Having access to retracted papers is nice but:
Unfortunately, it appears that once Sci-Hub has a copy of a paper, it doesn't necessarily have the ability to ensure it's kept up to date. Based on a scan of its content done by researchers from India, about 85 percent of the invalid papers they checked had no indication that the paper had been retracted.
I think most people would use the publisher's website first and then resort to scihub, because scihub requires a doi or publisher's link to get the paper.
I don't think this causes much concern, even if so, I believe a good amount of blame should still fall on the publishers and academic systems that encourages gatekeeping knowledge.

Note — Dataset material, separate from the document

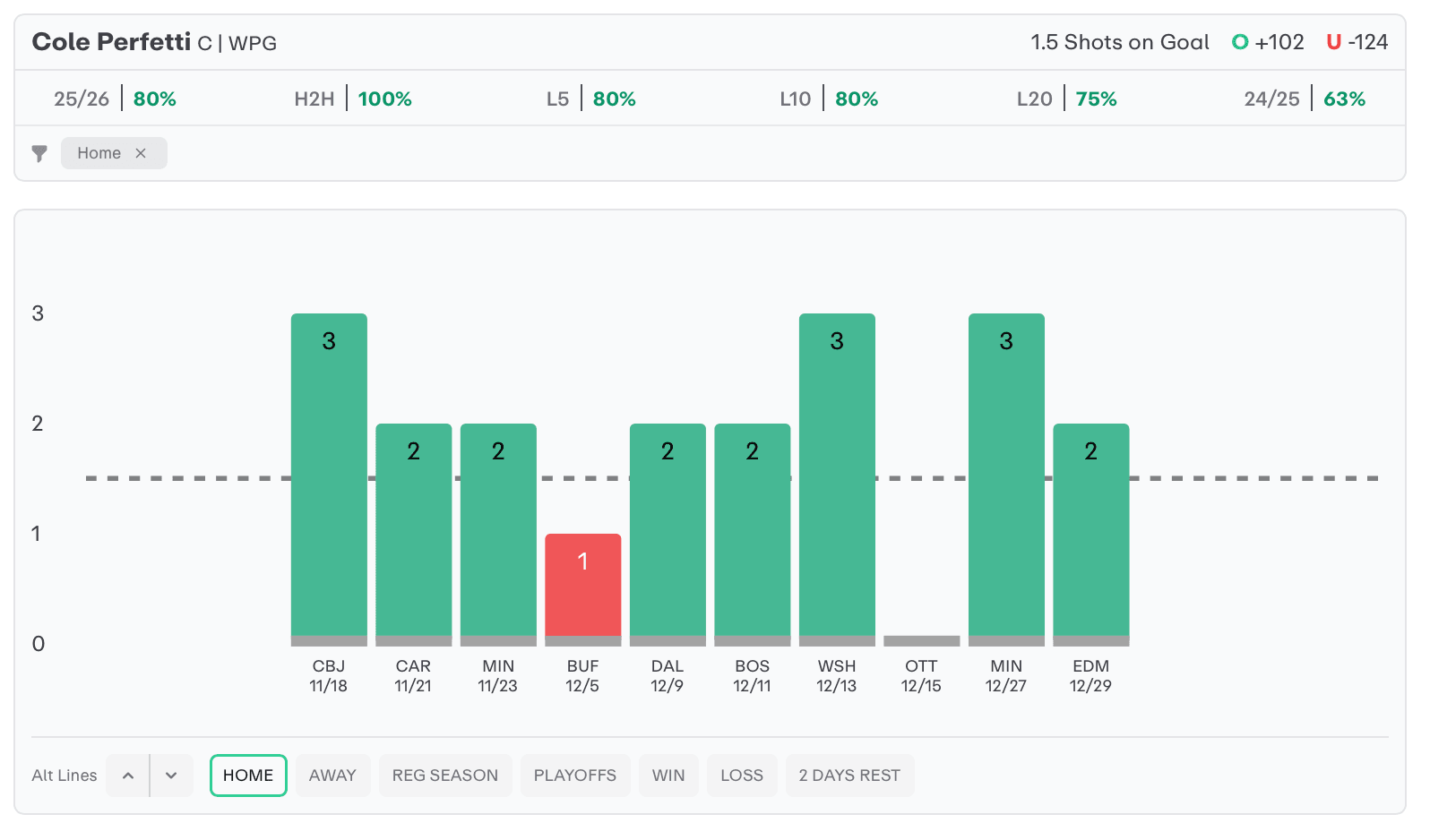Image resolution: width=1430 pixels, height=840 pixels.
Task: Click the WSH 12/13 green bar
Action: click(837, 475)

Especially when these knowledges are generated by public money, then the public should rightfully have access to them.
I’m assuming actual researchers know better but Scihub is accessible in plenty of ways. Retracted papers could be shared as a means of spreading misinformation or simply just stumbled upon by regular folks looking up something specific.
I wonder how hard would it be to build a extension for a browser that checks the doi of the paper youre looking at on scihub against the live version, to see if there's a retraction/update to the paper, and list the date of the changes. I assume that information wouldn't be behind a paywall.
The reason for it being via an extension is to reduce load on sci hub, and for the lookup requests to be decentralised and live for the relevant paper
Shouldn't be impossible. There are addons for Zotero (reference manager) to check CrossRef for citation count and one of the post-publishing review platforms for comments on the paper.
Are there any public examples of that? The retraction process is so unbelievably convoluted and slow that I am surprised to hear it is used for censorship.
There's a study on it here: https://pmc.ncbi.nlm.nih.gov/articles/PMC10691350/
And here: https://www.sciencedirect.com/science/article/pii/S266651822100022X
An article about a specific retraction of a study on mentorship: https://www.psychologytoday.com/gb/blog/checkpoints/202101/the-bad-retraction
The lancet removed (although not formally retracted) an article on covid-19 in Gaza https://blogs.bmj.com/bmj/2021/06/02/political-censorship-in-academic-journals-sets-a-dangerous-new-precedent/
China has allegedly forced at least one person to retract a study about public opinion on it https://retractionwatch.com/2024/07/10/author-blames-retraction-on-chinese-censorship/
Thanks!
Hasn't Sci-Hub been frozen since 2021?